Es ist eine bodenlose Unverschämtheit, dass jeder Tag, egal ob er schön oder hässlich, regnerisch oder sonnig, arbeitsreich oder faul zu werden verspricht, mit einem morgendlichen Erwachen beginnen muss. Ich habe bereits ausführlich darüber gejammert, wie sehr mich diese Tatsache belastet und quält. (1) Zu keiner Stunde des Tages fühle ich mich älter und schwächer, nie weniger Mensch und lebendig. Nie ist mein Grauen vor dem Tag größer als beim Grauen vor dem Morgen aufzustehen. Ich weiß, ich sollte nicht so viel jammern und zagen; manch einer wäre wahrscheinlich froh, wenn er meine Probleme hätte. Das Leben ist eben kein Zuckerschlecken; wie ich im strengkatholischen Religionsunterricht von einem “Watschen”-affinen Pfarrer erfahren durfte, ist es ein Ort der Prüfung und des Bewährens. Als Gott wegen eines angeknabberten Apfels die beleidigte Leberwurst spielte und stinkebeleidigt Adam und Eva aus dem Paradies vertrieb, gab er ihnen ja folgenden Fluch mit auf ihren steinigen Weg in den Alltag: “Mit Schmerzen wirst du Kinder gebären. Mit Schweiß wirst du dein Brot verdienen und des Morgens in aller Frühe aufstehen müssen.” So steht es in der Bibel, zumindest so ungefähr. Da war es vorbei für die beiden mit dem müßigen Dösen unter einem Palmwedel bis in den späten Vormittag hinein und mit ihnen wurde die ganze Menschheit mit dem Erwachen zu nachtschlafender Zeit gestraft. Seitdem bedeutet Aufstehen Krieg, es ist eine von Gott verhängte Prüfung. Selbst im Grab lässt er uns nicht in Ruhe damit, irgendwann klingeln die Wecker von Harmagedon und es ist Auferstehung. Ich möchte nicht wissen, wie ich da aussehe, nachdem ich ein paar tausend oder ein paar Millionen Jahre unter der Erde geschlafen habe(2); wahrscheinlich aber nicht einmal wesentlich schlechter als heute morgen, als ich mich nach einer viel zu kurzen Nacht im Badezimmerspiegel wiedersah.
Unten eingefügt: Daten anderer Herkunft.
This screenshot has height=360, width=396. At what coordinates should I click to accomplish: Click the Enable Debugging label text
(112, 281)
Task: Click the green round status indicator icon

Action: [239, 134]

Warum erzähle ich das alles? Nun, wie alle wissen, ist die Nacht von Samstag auf Sonntag eine Stunde kürzer; das heißt – wenn ich mich nicht mal wieder irre -, dass die Uhren sechzig Minuten vorgestellt werden müssen und es dann beim Aufstehen statt 6 Uhr 5 Uhr morgens ist, also eigentlich 7 Uhr, wenn ich vergesse, den Wecker umzustellen. Werde ich verstanden? Gut, denn ich kapiere es selbst nicht so genau. Auf jeden Fall habe ich dann nämlich verschlafen.
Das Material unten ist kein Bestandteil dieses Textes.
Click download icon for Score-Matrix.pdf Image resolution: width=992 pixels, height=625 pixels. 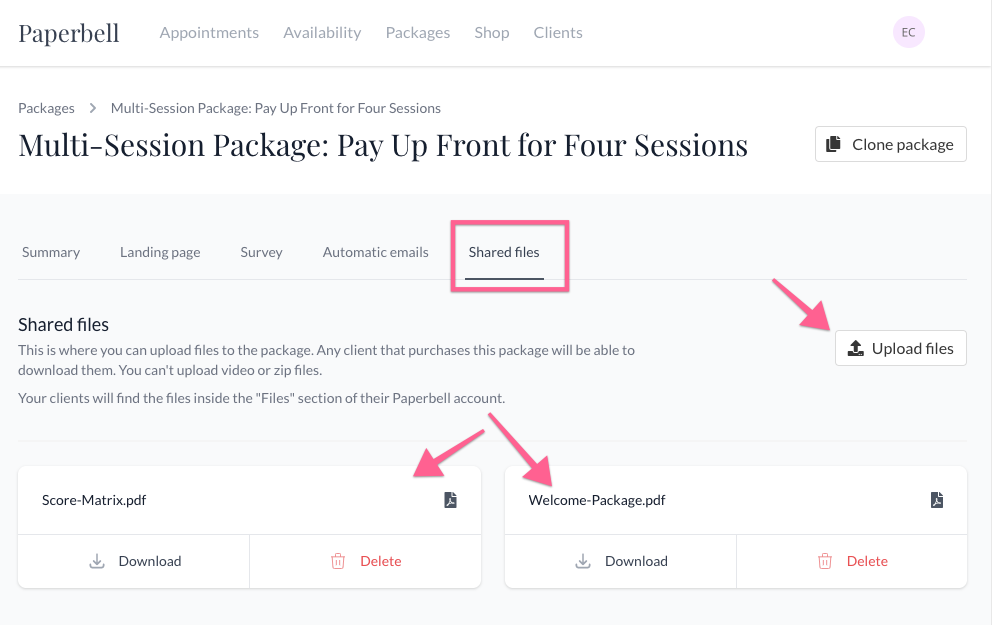97,561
Also muss ich durchs Haus rennen und alle Uhren vorstellen. Das ist ein bedeutender logistischer Aufwand für mich, da ich an einer leichten Form von AHDS leide und deshalb Uhrenfreund, ja, Uhrenfetischist bin und durchschnittlich in jedem Zimmer drei Zeitmesser nachregulieren muss. Das zieht sich: Ich beginne im Keller bei der Heizung (Frau Klammerle erwartet warmes Wasser, wenn sie zum Frühdienst aufstehen muss) und der ungünstig angebrachten Uhr über der Werkbank, kämpfe mich dann durch die Küche und das Wohnzimmer, (drei normale Uhren, Herd, Kaffeemaschine, Videorecorder, Internetradio), Schlafzimmer (zwei Wecker), Badezimmer (eine Uhr), zwei Arbeitszimmer (PC’s, Wanduhren, meine legendäre Sammlung an nicht läutenden Weckern), Toilette, Zimmer von Sohn Nr. 1 und Nr. 2. Dann gibt es noch diverse Armband-Uhren, Uhren in Thermometern usw. Nicht zu vergessen: Die Uhren in den Autos, deren Umstellen alleine schon eine größere Aktion ist, da ich von Herbst bis Frühjahr und von März bis Oktober immer wieder vergesse, wie das funktioniert. Da ich nicht mehr wie früher nachts um 02:00 Uhr aufstehe (3), sondern diese Arbeiten, die sich gut eine halbe Stunde hinziehen, schon tagsüber erledige – meist am späten Nachmittag – mache ich mich bei Frau Klammerle nicht beliebt, weil sie dann schon eine Stunde zu früh die Nachrichten einschaltet – also eigentlich um 8 Uhr, aber das ist ja jetzt das neue 7. Ich habe es schon oben erklärt.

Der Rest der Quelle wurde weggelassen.